Valero scalded Newsome with facts.

Dear Chairman Hochschild:

As demanded and with one business day to respond, Valero is providing the following response to the California Energy Commission (the “Commission”) letter of September 30, 2022 letter.

As the Commission knows, and as countless investigations have demonstrated, market drivers of supply and demand, together with government-imposed costs and specifications, determine market price. Ironically, on the same day we received the Commission’s letter, a federal judge in a 103-page reasoned order, following review of thousands of pages of documents and hours of depositions and discovery, yet again threw out another case alleging price conspiracies by the fuel industry finding no basis for the allegations.

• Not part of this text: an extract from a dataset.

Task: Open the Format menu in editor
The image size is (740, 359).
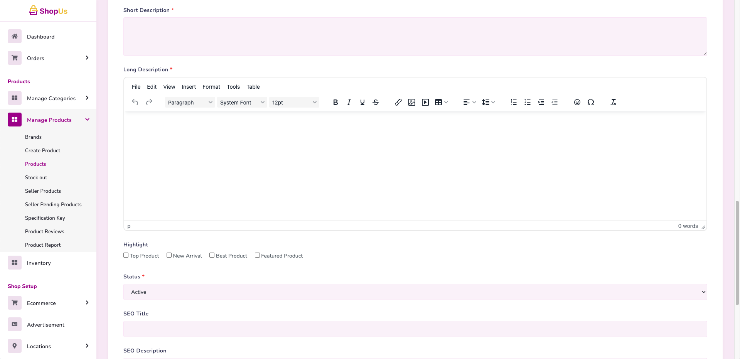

Valero does not publicly disclose extensive details that could be competitive regarding our maintenance or supply strategies due to antitrust concerns. However, in light of the seriousness of the implications of your letter, we will provide the following general information. We do have planned maintenance activity underway at one of our California refineries. This maintenance is required to keep the refinery running safely and properly and to meet the regulatory expectations of the state. We have made appropriate arrangements to source supply and/or intermediates to keep our refinery at as close to full rate as possible. We also either built inventory or arranged for additional supply to assure we meet our contractual obligations to our customers. Valero does this when we have the opportunity to plan for a significant outage. This maintenance turnaround was handled no differently.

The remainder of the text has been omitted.